● **What the exercise asks**:
For the entries below, the expected answer is the line with "Israel (816, 1979)", the line with "Special Class (464, 770)", and every line between them, exactly as written, and nothing more.

● **Data in this exercise**:
════════════════

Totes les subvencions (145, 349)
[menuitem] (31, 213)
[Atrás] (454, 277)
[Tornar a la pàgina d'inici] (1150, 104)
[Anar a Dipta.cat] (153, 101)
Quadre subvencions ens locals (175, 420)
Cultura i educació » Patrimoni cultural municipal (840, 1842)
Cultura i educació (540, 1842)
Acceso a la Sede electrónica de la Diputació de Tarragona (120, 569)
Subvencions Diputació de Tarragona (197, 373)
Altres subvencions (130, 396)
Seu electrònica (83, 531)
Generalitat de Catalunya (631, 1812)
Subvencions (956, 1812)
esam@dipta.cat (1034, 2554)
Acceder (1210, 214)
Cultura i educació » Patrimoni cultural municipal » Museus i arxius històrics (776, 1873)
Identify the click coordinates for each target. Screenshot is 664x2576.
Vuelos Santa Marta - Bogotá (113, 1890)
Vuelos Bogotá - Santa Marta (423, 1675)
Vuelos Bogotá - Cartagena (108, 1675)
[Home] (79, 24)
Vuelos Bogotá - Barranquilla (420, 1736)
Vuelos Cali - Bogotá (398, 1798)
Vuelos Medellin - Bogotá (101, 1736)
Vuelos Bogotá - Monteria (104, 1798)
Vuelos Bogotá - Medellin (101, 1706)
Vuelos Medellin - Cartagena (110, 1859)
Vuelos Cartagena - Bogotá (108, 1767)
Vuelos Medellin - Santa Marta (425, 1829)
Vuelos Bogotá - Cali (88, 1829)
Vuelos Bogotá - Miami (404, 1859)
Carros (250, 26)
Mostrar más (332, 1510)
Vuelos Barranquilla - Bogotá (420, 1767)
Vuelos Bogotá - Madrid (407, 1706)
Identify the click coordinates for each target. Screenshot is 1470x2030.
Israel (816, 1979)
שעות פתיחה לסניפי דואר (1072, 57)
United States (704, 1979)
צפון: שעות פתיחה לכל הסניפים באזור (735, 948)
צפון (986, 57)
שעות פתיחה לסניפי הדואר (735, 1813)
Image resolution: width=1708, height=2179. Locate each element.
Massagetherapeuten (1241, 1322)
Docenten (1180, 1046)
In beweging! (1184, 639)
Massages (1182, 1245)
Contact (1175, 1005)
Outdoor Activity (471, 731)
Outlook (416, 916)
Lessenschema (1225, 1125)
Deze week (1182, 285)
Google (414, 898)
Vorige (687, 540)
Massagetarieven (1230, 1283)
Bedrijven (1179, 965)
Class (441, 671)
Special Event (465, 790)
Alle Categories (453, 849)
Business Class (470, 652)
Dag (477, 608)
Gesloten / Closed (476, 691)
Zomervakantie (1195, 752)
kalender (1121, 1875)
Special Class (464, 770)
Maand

════════════════

● **Exercise response**:
Israel (816, 1979)
שעות פתיחה לסניפי דואר (1072, 57)
United States (704, 1979)
צפון: שעות פתיחה לכל הסניפים באזור (735, 948)
צפון (986, 57)
שעות פתיחה לסניפי הדואר (735, 1813)
Image resolution: width=1708, height=2179. Locate each element.
Massagetherapeuten (1241, 1322)
Docenten (1180, 1046)
In beweging! (1184, 639)
Massages (1182, 1245)
Contact (1175, 1005)
Outdoor Activity (471, 731)
Outlook (416, 916)
Lessenschema (1225, 1125)
Deze week (1182, 285)
Google (414, 898)
Vorige (687, 540)
Massagetarieven (1230, 1283)
Bedrijven (1179, 965)
Class (441, 671)
Special Event (465, 790)
Alle Categories (453, 849)
Business Class (470, 652)
Dag (477, 608)
Gesloten / Closed (476, 691)
Zomervakantie (1195, 752)
kalender (1121, 1875)
Special Class (464, 770)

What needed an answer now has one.